Lisa and her husband George have lived on the Cape since the late 1960s and are currently in elderly housing. They both have had numerous health issues while helping to take care of their two grandchildren, 11 and 18 years old, since their mother passed away. The kids live with their Dad, but while he works and if they’re not in school, they spend time with their grandparents. Lisa is the one who deals with the schools in case someone has to come home due to sickness and for teacher meetings.
George works part-time at a golf course and Lisa worked substituting at a school for the past year. Her last day was March 13 when the novel coronavirus appeared on the scene. They have been helped by Lower Cape Outreach Council (LCOC) and Lisa said, “They are the most amazing and giving people on the planet.” Health issues have sent Lisa and George to them for help on several occasions.

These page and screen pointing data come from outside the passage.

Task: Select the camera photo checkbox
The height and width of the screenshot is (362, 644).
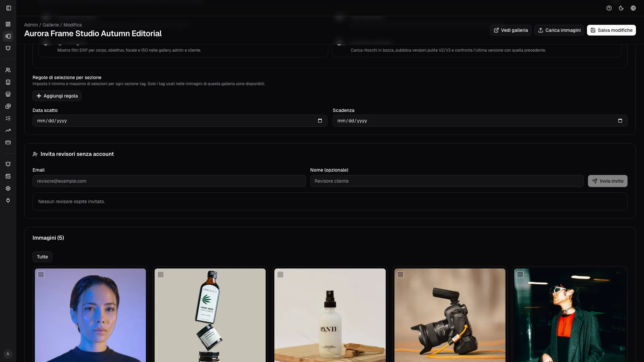Action: (400, 275)
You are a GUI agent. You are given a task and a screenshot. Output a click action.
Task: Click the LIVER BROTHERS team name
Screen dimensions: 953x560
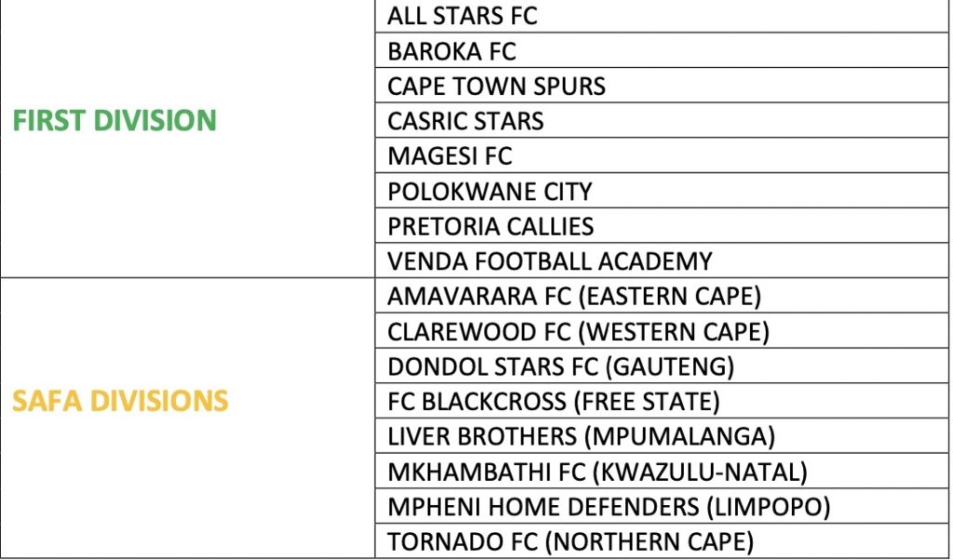click(482, 436)
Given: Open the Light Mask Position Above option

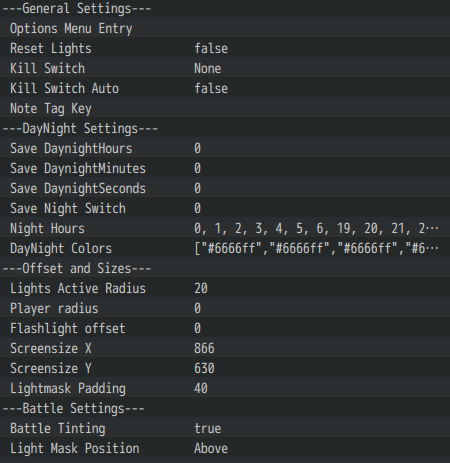Looking at the screenshot, I should point(211,449).
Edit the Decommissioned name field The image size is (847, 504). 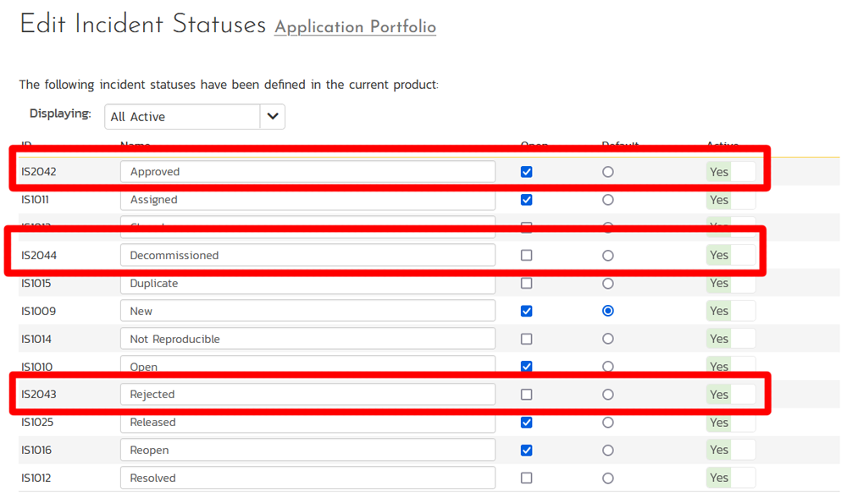(x=307, y=255)
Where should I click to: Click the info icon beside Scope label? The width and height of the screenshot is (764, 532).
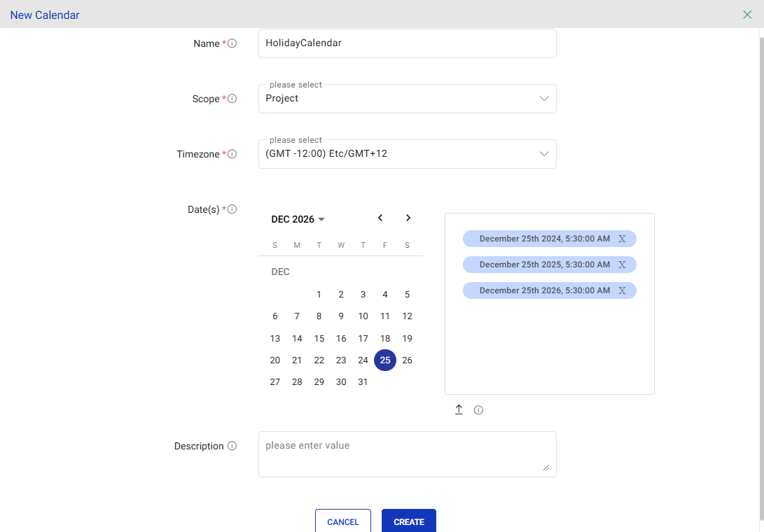[x=232, y=99]
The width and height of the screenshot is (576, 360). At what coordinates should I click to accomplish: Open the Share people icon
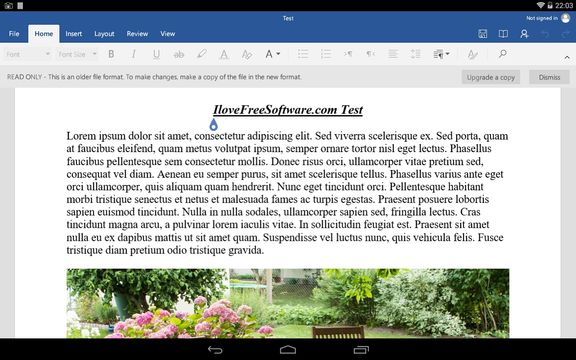(524, 34)
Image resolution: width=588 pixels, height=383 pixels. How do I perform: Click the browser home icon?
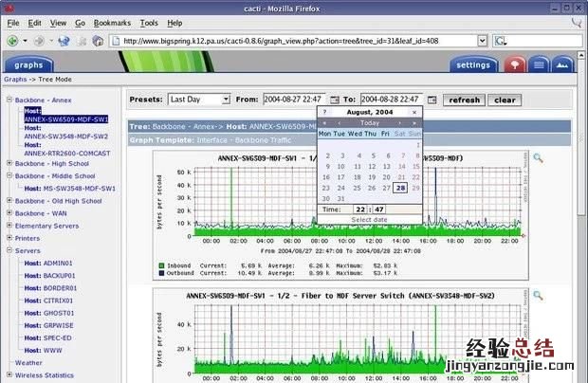coord(98,41)
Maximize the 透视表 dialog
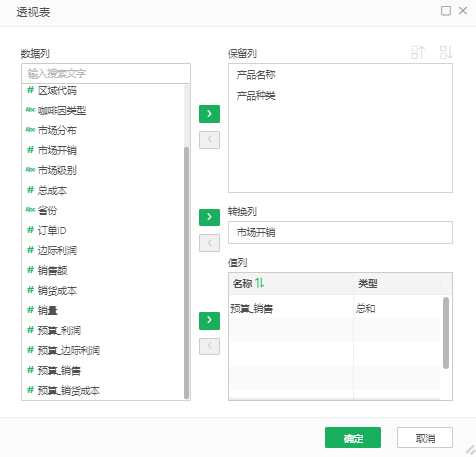 tap(446, 11)
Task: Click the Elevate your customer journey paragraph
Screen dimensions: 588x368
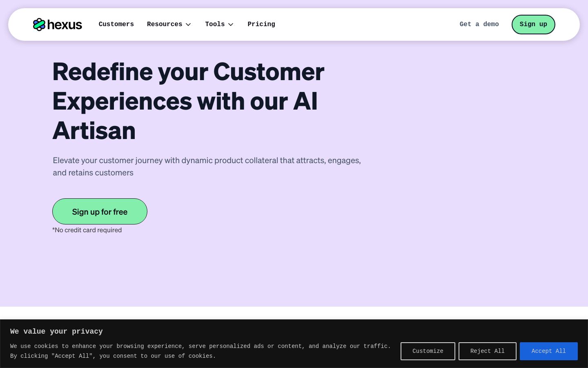Action: tap(207, 166)
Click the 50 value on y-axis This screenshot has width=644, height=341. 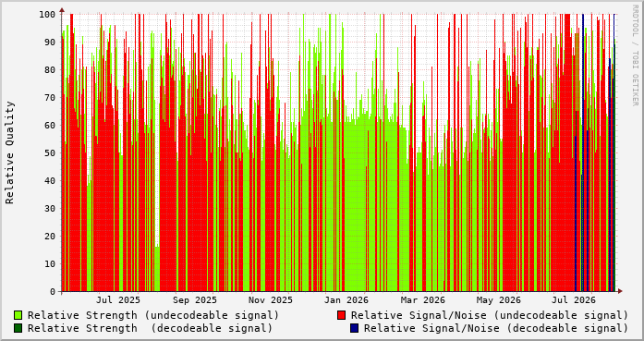tap(50, 152)
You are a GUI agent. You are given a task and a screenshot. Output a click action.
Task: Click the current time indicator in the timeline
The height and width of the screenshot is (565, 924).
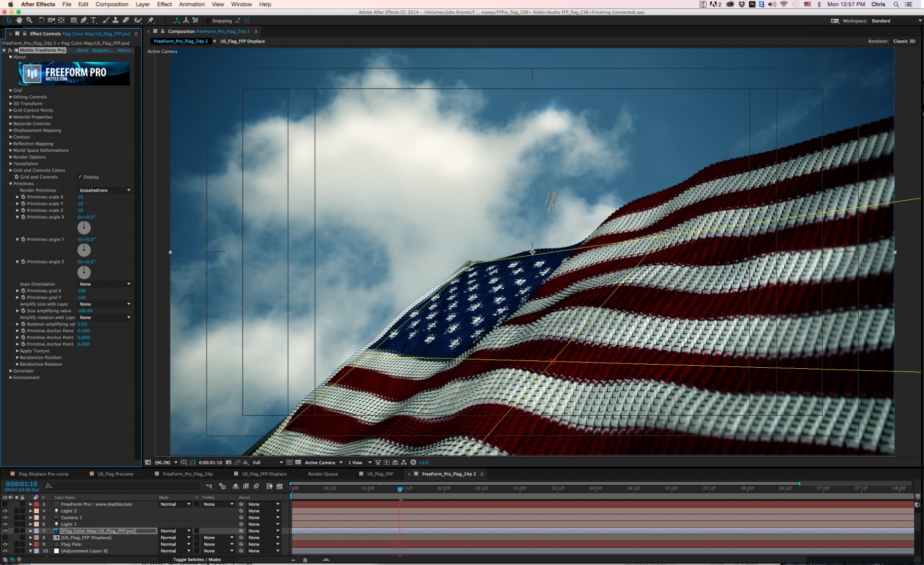pyautogui.click(x=401, y=489)
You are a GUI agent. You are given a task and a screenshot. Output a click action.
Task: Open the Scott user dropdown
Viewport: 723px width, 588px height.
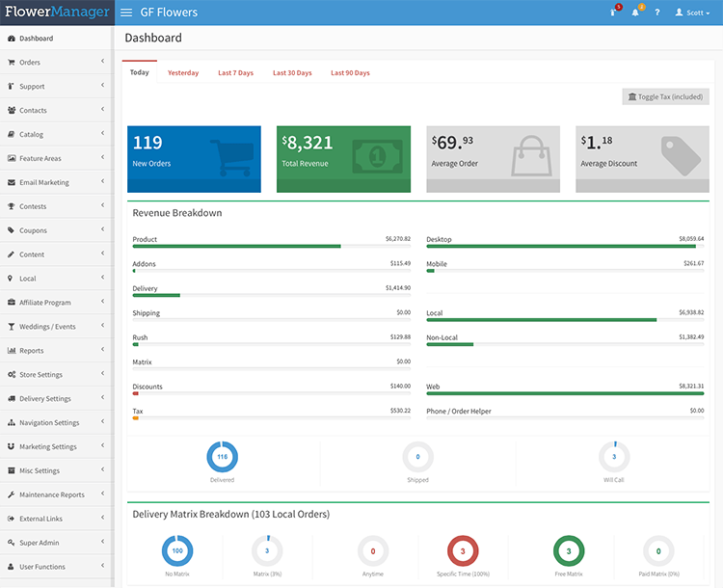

George is living with leukemia and Lisa’s back was broken in a car accident last August. Her situation was further complicated by an earlier accident resulting in having rods previously implanted to give her back more stability. This recent accident broke a couple of those rods, which, despite a considerable amount of pain, she didn’t realize until October when she had an MRI in Boston. She was “knocked out cold” in the accident last August and doesn’t remember anything. Despite Medicare and their supplemental insurance, they have many medical bills to pay off and that is why they are working.
Prior to the pandemic, Lisa and George had some bills paid by LCOC when things began to pile up. LCOC has also worked with St. Vincent de Paul to help them. Ann said, “They haven’t turned us down yet. We don’t ask for help every year, only when we really need it.”
Additionally, they had a car insurance payment made while Lisa was recovering from back surgery. LCOC has given them calls periodically to check in and when they found out what Lisa and George had been going through, they helped with the car insurance and their rent. “We didn’t want to call them, but they reached out to us!”Lisa marveled, “LCOC goes out of its way to remember us.”
Ann was scheduled for an upcoming double mastectomy in the fall. This would present some challenges for keeping up with prior medical bills and limiting her opportunity for part-time work as she recovered. She was already making her plan.
Lisa worked for the Town for 20 years as a senior advocate and grant writer. As many who have been helped by LCOC, she would like to give back when she has the opportunity, using her background. “At some point, I’d love to help out Katie’s Corner or the food pantry once we get through our latest health issues,” Lisa said.
“The Lower Cape Outreach Council people give me hope. If you are really in a bind and must call them, they don’t make you feel unworthy. They always step up to the plate. The years I have known the organization, they have worked tirelessly to do so much for so many,” Lisa said. She added, “I was brought up with unconditional love and kindness and not to be judgmental. This is the way that LCOC workers are. They do more than ‘outreach’, they really listen. They go above and beyond, and I feel blessed and grateful for their help every day.”